Raus aus dem Kindergarten

Raus gehen oder in der warmen Stube bleiben - das ist auch in vielen Kindergärten eine umstrittene Frage. Für die Erzieherin Beate Jung aus Mühlheim am Main ist sie einfach zu beantworten: „So oft wie möglich raus!", ist ihr Motto. Wo sie arbeitet, ist Bewegung an der frischen Luft ein wichtiger Teil des pädagogischen Konzeptes.

Nicht nur den Spielplatz vorm Haus nutzen die Kindergruppen. Regelmäßig werden auch größere Ausflüge in den Wald, zum Flussufer oder anderen Zielen angeboten - auch bei schlechtem Wetter. Viele Kinder gehen gerne mit und wollen auch bei ungemütlichen Temperaturen nicht auf ihren „Wald-Tag" verzichten.

Kürzlich haben sie trotz Regen und Kälte ein Picknick in einer kleinen Waldhütte erlebt. „Es sind eher die Eltern, die Bedenken und Angst haben, ihre Kinder könnten krank werden", meint Beate Jung. Sie ist überzeugt, dass die Kinder davon profitieren, wenn sie draußen die Kälte spüren und wahrnehmen, wie ihr Körper darauf reagiert.

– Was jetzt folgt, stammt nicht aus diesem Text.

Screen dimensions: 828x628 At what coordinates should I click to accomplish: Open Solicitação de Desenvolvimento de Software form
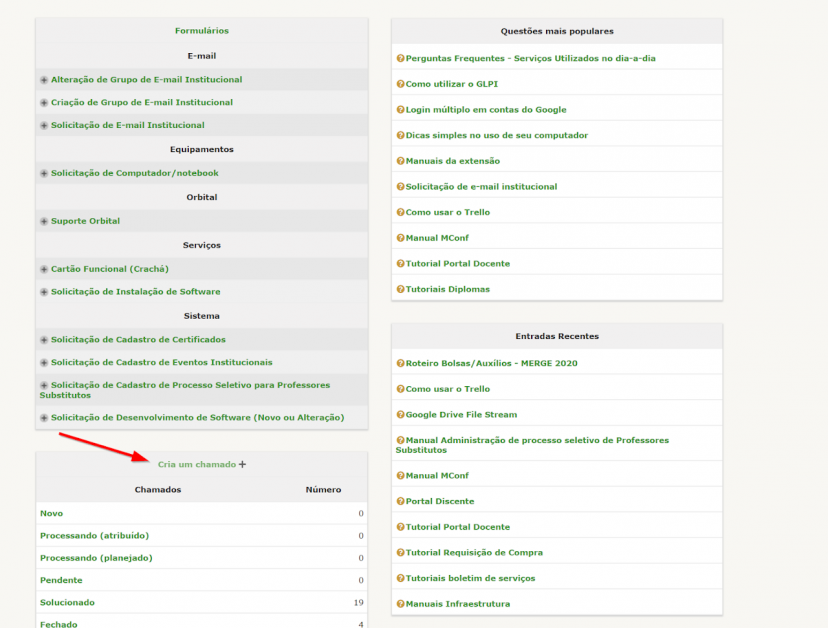[197, 417]
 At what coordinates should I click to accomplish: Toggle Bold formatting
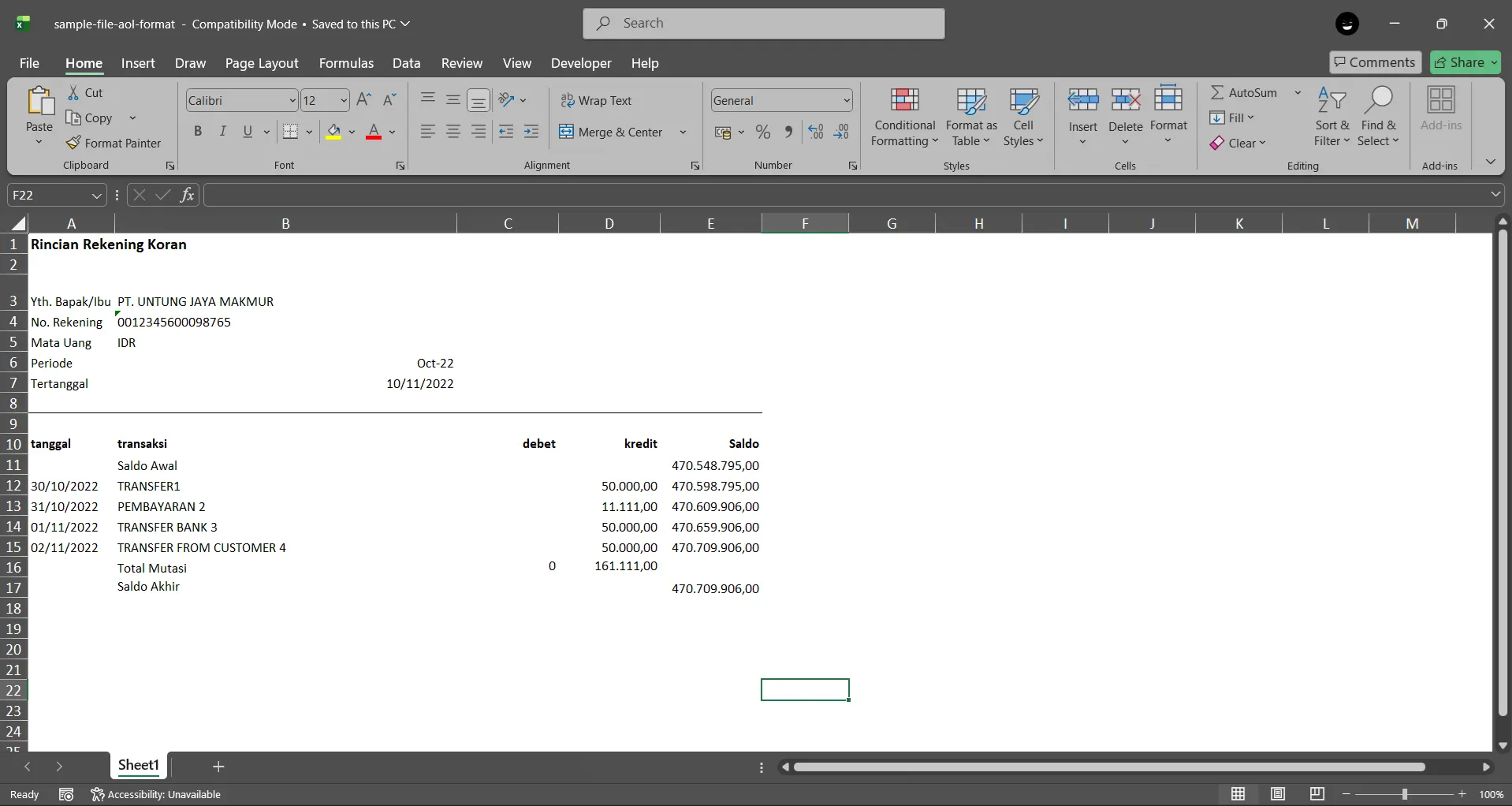click(x=198, y=132)
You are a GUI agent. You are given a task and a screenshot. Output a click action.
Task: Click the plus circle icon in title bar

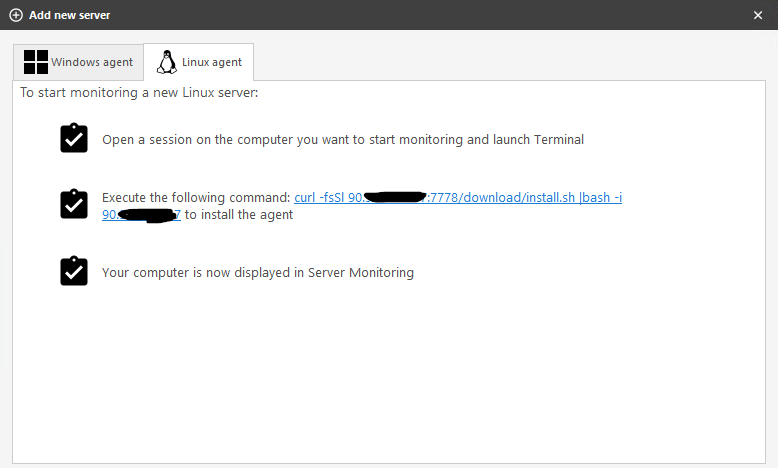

Zwar kostet es etwas Überwindung, bei Eiseskälte ins Freie zu gehen, um so größer ist aber das Wohlgefühl für alle, die zurückkommen in ein warmes, trockenes Haus. Da kribbeln und glühen Hände, Wangen oder Füße, heißer Tee oder Suppe wärmen von innen wieder auf und schmecken wie sonst nie. Zu Hause bleiben möchte die Erzieherin deshalb nur bei extremen Witterungen wie Sturm und Dauerregen.

„Stöcke suchen" oder „Tiere finden" sind Spiele, mit denen sie die Kinder unterwegs bei Laune hält. Oder sie fordert die Gruppe zu kleinen Experimenten auf: Was passiert eigentlich, wenn man die Handschuhe auszieht? Die Jungen und Mädchen haben herausgefunden, dass die Hände durch Bewegung von selbst wieder warm werden, wenn man nur lange genug mit dem Schnee spielt, formt und klopft.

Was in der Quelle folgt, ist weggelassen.